Hospitals: Waiting Lists

(asked on 9th February 2026) - View Source

Question to the Department of Health and Social Care:

To ask the Secretary of State for Health and Social Care, whether patients removed from NHS waiting lists are informed by trusts of their removal and the reason for it.


Answered by
Karin Smyth Portrait
Karin Smyth
Minister of State (Department of Health and Social Care)
This question was answered on 13th February 2026

Validation is a clinically supported process and forms a long-standing part of trusts’ routine management of their waiting lists. Effective communication between patients and their healthcare teams is a key part of the process, and patients should always be kept well-informed about their care management.

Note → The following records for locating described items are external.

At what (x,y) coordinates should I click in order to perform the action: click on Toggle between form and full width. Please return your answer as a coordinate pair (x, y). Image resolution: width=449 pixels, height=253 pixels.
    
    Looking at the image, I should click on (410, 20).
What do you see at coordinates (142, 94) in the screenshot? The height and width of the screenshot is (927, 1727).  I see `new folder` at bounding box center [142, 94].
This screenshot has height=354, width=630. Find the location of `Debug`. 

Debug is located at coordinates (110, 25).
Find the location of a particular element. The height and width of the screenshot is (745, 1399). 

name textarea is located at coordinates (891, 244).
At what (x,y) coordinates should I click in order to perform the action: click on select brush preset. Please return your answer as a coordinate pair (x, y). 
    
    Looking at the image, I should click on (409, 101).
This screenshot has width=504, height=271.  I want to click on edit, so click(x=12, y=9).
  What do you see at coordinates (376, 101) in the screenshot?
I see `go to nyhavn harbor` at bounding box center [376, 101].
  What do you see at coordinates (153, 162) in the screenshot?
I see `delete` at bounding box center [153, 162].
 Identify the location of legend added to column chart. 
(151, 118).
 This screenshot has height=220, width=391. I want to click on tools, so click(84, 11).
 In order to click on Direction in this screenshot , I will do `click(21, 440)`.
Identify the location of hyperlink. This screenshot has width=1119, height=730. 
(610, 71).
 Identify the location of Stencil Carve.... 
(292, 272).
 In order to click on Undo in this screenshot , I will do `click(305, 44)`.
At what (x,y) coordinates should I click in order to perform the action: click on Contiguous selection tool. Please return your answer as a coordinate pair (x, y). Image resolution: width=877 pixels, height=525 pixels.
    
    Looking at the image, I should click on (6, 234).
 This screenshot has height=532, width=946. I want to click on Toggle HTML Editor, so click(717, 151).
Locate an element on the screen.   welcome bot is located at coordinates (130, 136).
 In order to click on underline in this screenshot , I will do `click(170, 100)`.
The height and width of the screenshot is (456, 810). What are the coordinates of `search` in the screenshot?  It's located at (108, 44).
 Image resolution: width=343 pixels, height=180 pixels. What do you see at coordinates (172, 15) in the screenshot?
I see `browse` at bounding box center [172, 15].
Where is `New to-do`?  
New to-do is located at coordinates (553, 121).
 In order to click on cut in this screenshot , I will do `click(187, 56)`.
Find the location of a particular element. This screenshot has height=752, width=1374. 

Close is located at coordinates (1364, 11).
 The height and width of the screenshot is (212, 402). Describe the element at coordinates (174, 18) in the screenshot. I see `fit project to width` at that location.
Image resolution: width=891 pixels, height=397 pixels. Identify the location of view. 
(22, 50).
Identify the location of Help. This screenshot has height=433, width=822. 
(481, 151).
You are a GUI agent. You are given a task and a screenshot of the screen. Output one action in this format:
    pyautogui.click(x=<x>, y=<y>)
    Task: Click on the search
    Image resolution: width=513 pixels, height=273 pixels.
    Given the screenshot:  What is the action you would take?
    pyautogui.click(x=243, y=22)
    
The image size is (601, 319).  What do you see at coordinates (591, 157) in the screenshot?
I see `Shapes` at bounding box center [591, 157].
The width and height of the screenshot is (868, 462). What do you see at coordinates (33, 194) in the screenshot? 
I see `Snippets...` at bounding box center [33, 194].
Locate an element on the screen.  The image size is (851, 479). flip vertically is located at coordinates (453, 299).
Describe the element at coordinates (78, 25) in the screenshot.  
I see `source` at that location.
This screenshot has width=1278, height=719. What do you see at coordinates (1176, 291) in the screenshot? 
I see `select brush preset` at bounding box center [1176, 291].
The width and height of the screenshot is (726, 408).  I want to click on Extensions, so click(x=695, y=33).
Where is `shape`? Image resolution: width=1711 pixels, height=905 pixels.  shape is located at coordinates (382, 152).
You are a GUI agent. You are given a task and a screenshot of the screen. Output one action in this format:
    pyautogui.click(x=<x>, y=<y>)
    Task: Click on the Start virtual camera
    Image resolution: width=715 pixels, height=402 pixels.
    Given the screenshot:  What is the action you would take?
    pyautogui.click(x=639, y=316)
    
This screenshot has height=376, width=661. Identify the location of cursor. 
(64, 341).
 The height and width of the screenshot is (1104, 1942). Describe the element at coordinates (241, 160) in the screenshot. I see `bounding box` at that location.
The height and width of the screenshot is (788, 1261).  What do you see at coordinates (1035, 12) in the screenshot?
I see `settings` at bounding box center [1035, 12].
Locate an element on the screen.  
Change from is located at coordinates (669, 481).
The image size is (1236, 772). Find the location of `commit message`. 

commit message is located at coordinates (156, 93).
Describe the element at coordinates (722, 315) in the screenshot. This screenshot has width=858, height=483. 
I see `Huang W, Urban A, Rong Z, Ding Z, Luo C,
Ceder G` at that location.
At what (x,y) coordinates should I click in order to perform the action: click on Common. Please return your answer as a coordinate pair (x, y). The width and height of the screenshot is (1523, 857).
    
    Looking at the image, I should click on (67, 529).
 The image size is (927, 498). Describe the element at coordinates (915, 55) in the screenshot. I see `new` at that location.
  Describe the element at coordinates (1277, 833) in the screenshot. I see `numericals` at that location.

As part of the administrative process for validation, trusts should contact patients after 12 weeks of waiting, providing them with the opportunity to update on their current status. This will allow patients to confirm if they have been treated elsewhere, their symptoms have resolved or they otherwise no longer require an appointment, all of which would result in them being removed from the list. If a clinical decision has been taken to discharge a patient, the patient and referrer are expected to be notified by the trust, including the reason.

There is published national guidance from NHS England to support National Health Service trusts to deliver effective validation and to make best use of clinical time. NHS England also has a published national standard for outpatient clinic letters, including discharge letters, which allows clinical information to be recorded, exchanged, and accessed consistently across care settings.